For every record that follows, transcribe the text exactly and leave any image out.
---+---
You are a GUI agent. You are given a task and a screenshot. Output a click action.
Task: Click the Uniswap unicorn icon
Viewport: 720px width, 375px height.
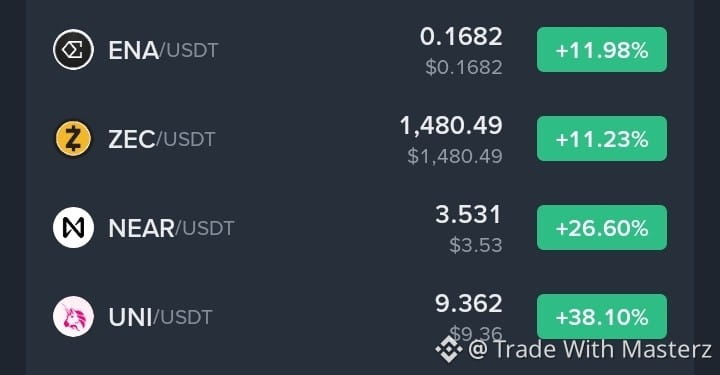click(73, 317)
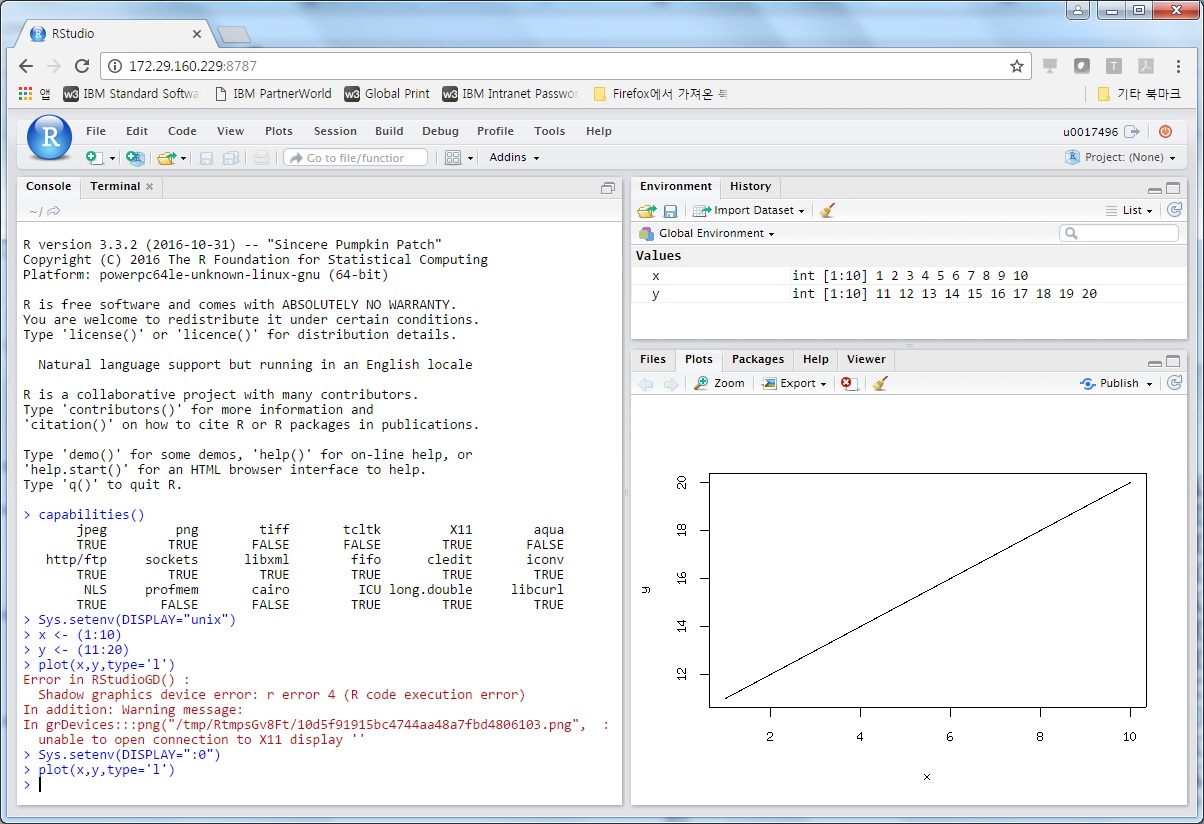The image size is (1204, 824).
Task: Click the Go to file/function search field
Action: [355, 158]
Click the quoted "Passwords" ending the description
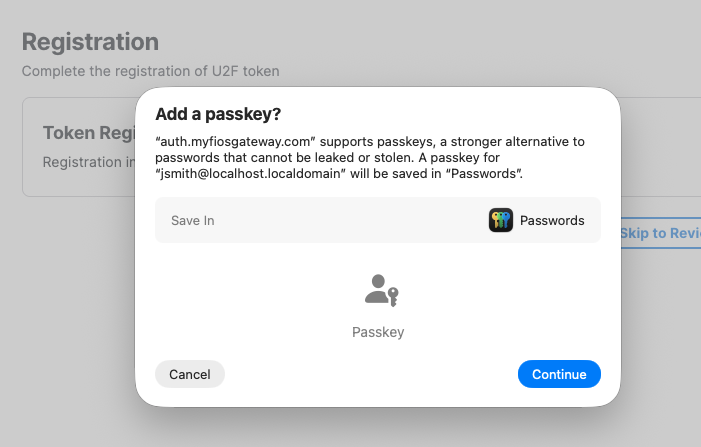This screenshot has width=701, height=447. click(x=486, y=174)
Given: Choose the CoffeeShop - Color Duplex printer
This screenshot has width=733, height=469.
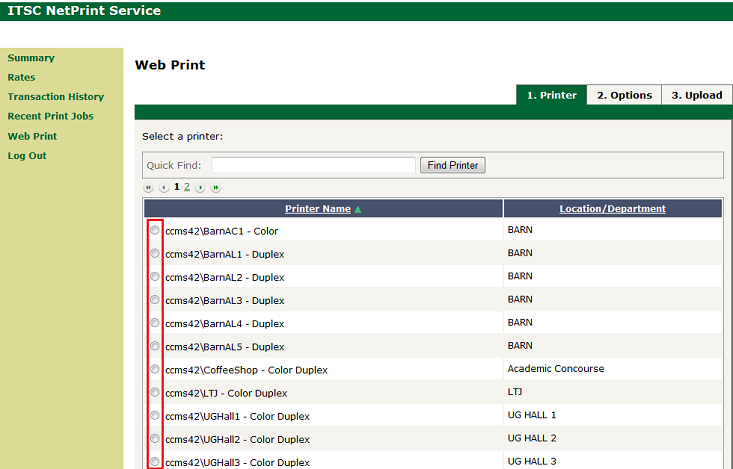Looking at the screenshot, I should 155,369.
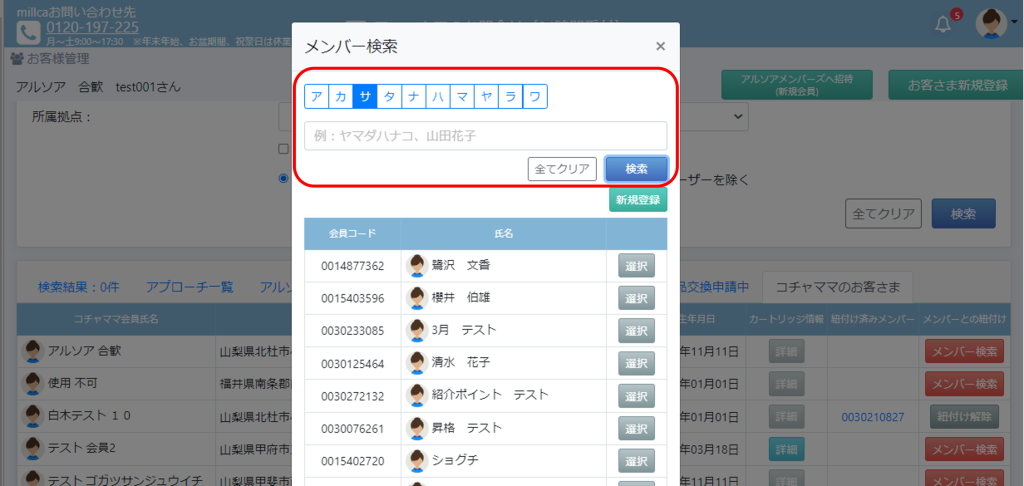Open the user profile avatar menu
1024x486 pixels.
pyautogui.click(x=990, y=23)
---+---
**ANSWER SPACE:**
You are a GUI agent. You are given a task and a screenshot. Output a click action.
Task: Click the Uniswap unicorn icon
Viewport: 720px width, 375px height.
click(73, 317)
The image size is (1204, 824).
Task: Click the Go to file/function search field
Action: [355, 158]
Click the quoted "Passwords" ending the description
This screenshot has width=701, height=447. click(x=486, y=174)
Given: Choose the CoffeeShop - Color Duplex printer
This screenshot has width=733, height=469.
Looking at the screenshot, I should 155,369.
Open the user profile avatar menu
1024x486 pixels.
pyautogui.click(x=990, y=23)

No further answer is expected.